Quando era criança, Chico queria estudar e não pode. Era nos tempos dos coronéis e seu pai era apontador de trabalhador de eito, embora ganhasse um pouco melhor que seus compadres do eito, ainda era pouco, já que sua família era numerosa, então precisava do auxílio dos filhos na lida, ora na limpa de cana do coronel Pinho, ora na pequena tarefa de terra da vazante. A única escola que havia pras crianças daquela comunidade ficava na Vila mais próxima, mas poucas crianças dali iam. Os filhos eram onze, cinco meninos e seis meninas. Só por esta razão nobre, Chico de Avelina não pode frequentar essa única escola que havia nas proximidades, cerca de légua e meia. Mas o menino tinha um sonho: aprender a ler, e tanto aperreou o pai, que este, escondido do patrão, pediu à filha caçula do coronel que por caridade, ensinasse as letrinhas ao seu filho Chico.
Era uma menina ainda, tinha 13 anos e romanticamente não viu naquele pedido nada além de um simples sonho que poderia realizar, e a partir daquele dia, sempre nos fins de tarde após a jornada dos trabalhadores de seu pai, enquanto a maioria se reunia no terreiro para que o pai de Chico registrasse em seu caderno a diária de cada um deles, o menino Chico ia para o fim da calçada da casa grande onde a pequena Assunção já com a cartilha do professor Felisberto de Carvalho se preparava para suas primeiras aulas.

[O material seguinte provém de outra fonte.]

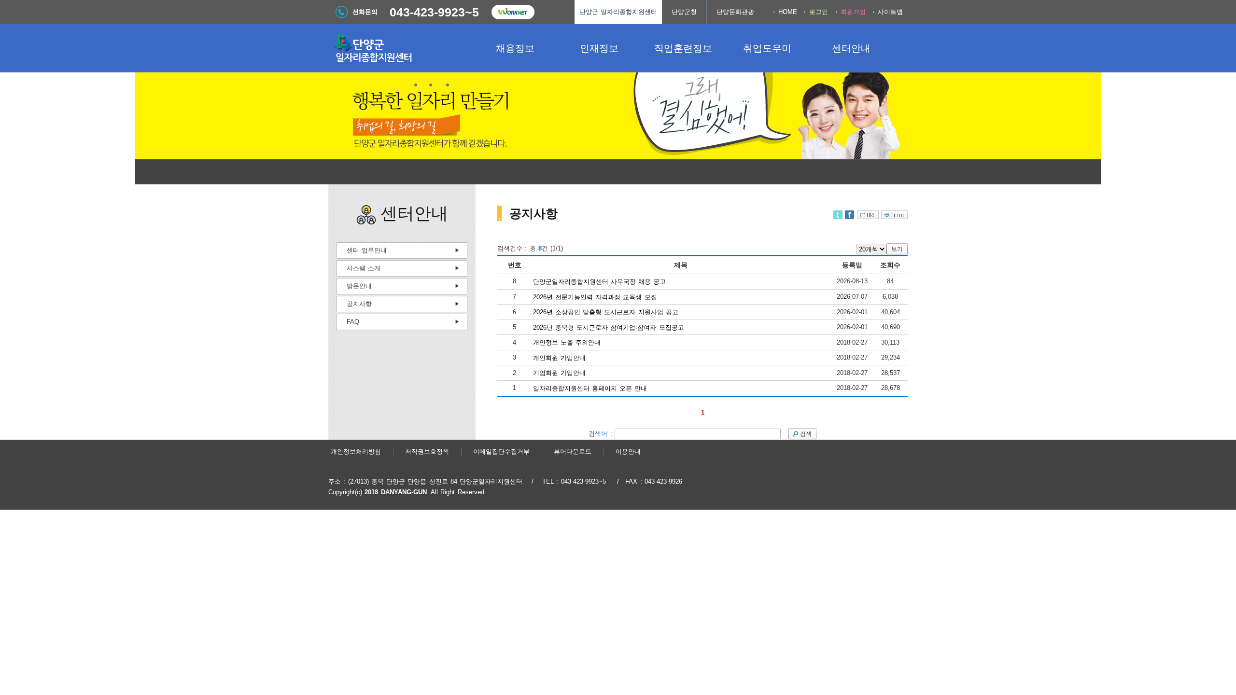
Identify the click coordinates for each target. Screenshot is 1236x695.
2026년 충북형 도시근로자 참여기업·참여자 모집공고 (608, 327)
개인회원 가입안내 (559, 357)
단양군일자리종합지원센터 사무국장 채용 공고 (599, 281)
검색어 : (602, 433)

Cinco encontros se deram sem que o coronel desse conta. Mas bastou ver uma única vez, para indagar da menina, qual a razão para aquela escola improvisada. “Pra quê filho de peão saber ler? Depois fica preguiçoso e pega o tempo que deveria tá na roça e vai ficar lendo porqueira de livro.” Nisso, acabou ralhando foi com o Chico, coitado. O pequeno viu naquela atitude, uma ameaça à realização de seu sonho. Assunção por sua vez, nem ligou. Apenas chegou para o menino Francisco e disse que daria um jeito, nem que fosse escondida do pai. E assim fez. As aulas continuaram e pouco mais de dois meses, o pequeno Francisco já lia e escrevia tudo.

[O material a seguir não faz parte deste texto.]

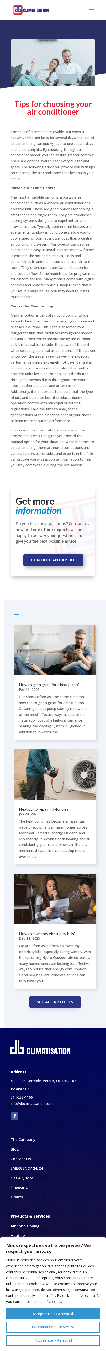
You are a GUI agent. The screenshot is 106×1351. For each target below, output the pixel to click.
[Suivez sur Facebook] (14, 1116)
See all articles (55, 1002)
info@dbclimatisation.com (32, 1103)
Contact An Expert (53, 560)
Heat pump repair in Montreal (44, 809)
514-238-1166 (22, 1097)
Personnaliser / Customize (53, 1327)
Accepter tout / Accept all (53, 1313)
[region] (53, 1294)
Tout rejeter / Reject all (53, 1340)
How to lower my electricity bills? (47, 933)
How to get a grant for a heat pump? (49, 684)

Já era meado o terceiro mês daquelas aulas às escondidas quando o pequeno Chico com a sua jovem professora foi pego em flagrante delito na leitura. O coronel lhe falou as do fim: “quem já se viu, filho de peão querer aprender a ler. Vai limpar a cana, menino, que tem mais futuro!” Francisco no entanto não queria dá ouvidos, mas teve que acatar o fim das aulas já que o coronel ameaçara a filha de manda-la estudar no Recife, ameaçou e cumpriu, a menina só voltou de lá formada. Virou doutora Assunção e nem de longe lembrava aquela garotinha simpática e empática ao sonho do menino Francisco.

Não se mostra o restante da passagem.